DPD debuts shotgun microphone kit
Thursday, 28 May 2020
dpa4097-core-micro-shotgun-interview-kit-collapsedThe mic has been designed for use with a lightweight boom and windjammer
Denmark - DPA Microphones has introduced the latest addition to its microphone line-up, the 4097 Core Micro Shotgun Microphone. Featuring the same sonic qualities as the brand’s supercardioid Choir Microphone, the 4097 Core Micro Shotgun has been optimised to pick up speech from a distance.

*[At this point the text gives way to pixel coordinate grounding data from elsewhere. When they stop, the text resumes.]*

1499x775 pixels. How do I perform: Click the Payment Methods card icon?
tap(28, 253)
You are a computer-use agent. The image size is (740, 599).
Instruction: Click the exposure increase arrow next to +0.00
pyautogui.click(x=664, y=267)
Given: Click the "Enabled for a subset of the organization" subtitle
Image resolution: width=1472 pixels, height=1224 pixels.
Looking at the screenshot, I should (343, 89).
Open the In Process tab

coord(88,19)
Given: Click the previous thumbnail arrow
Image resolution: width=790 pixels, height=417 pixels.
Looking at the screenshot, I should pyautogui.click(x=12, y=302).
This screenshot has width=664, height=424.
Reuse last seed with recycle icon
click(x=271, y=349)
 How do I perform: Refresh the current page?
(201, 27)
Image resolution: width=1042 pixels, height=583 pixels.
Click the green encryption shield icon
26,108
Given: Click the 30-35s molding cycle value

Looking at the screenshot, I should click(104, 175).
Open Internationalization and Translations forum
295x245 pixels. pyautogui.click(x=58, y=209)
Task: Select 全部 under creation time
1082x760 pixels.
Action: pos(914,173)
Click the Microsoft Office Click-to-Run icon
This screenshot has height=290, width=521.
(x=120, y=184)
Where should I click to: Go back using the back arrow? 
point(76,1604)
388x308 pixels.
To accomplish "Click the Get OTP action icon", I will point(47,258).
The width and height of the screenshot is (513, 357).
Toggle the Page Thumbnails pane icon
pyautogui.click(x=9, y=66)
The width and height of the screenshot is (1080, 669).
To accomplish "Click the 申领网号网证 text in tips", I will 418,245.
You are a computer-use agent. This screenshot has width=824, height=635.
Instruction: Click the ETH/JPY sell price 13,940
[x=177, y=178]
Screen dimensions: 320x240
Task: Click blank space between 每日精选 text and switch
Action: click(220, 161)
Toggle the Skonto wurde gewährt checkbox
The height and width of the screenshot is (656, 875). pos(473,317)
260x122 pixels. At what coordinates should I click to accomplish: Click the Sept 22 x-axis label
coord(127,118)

Incorporated into the company’s new 4097 Core Interview Kit, the mic has been designed for use with a lightweight boom and windjammer. This kit is particularly useful for journalists in today’s socially distanced world as it allows users to conduct interviews from up to two meters (6.5 feet) away. It is a plug and play solution that allows users to get started quickly and employ their existing workflows, says the company.
The kit features one each of DPA’s new 4099 Cold Shoe Mount, which incorporates a one-quarter-inch thread; DPA MicroDot cable; transmitter plate; lightweight telescopic boom pole, to further ensure social distance protocols; and windjammer, to provide ideal conditions for outdoor productions. Terminating in a MicroDot connection, the 4097 Core Micro Shotgun can attach directly to a transmitter or be used with the company’s 4099 series mounts, clamps and clips, for easy mounting on any surface. The mic can also be used as a plant mic solution for film and TV production environments.
“The 4097 Core Micro Shotgun was designed as a solution to help complement broadcasters’ toolboxes,” says René Mørch, product manager, DPA Microphones. “Prior to social distancing protocols, a typical interview incorporated standard handheld or lavalier mics. The Interview Kit is a much lighter, more flexible solution than traditional boom mic solutions, enabling reporters, videographers and sound experts alike to capture sound from anywhere.”
The mic can also be used to capture voice-overs from reporters, which are typically completed following an interview. As news voice-overs are often recorded in rooms or vehicles with less optimal acoustics, the mic’s directional characteristics enable it to dramatically reduce background noise compared to a standard omnidirectional lavalier microphone.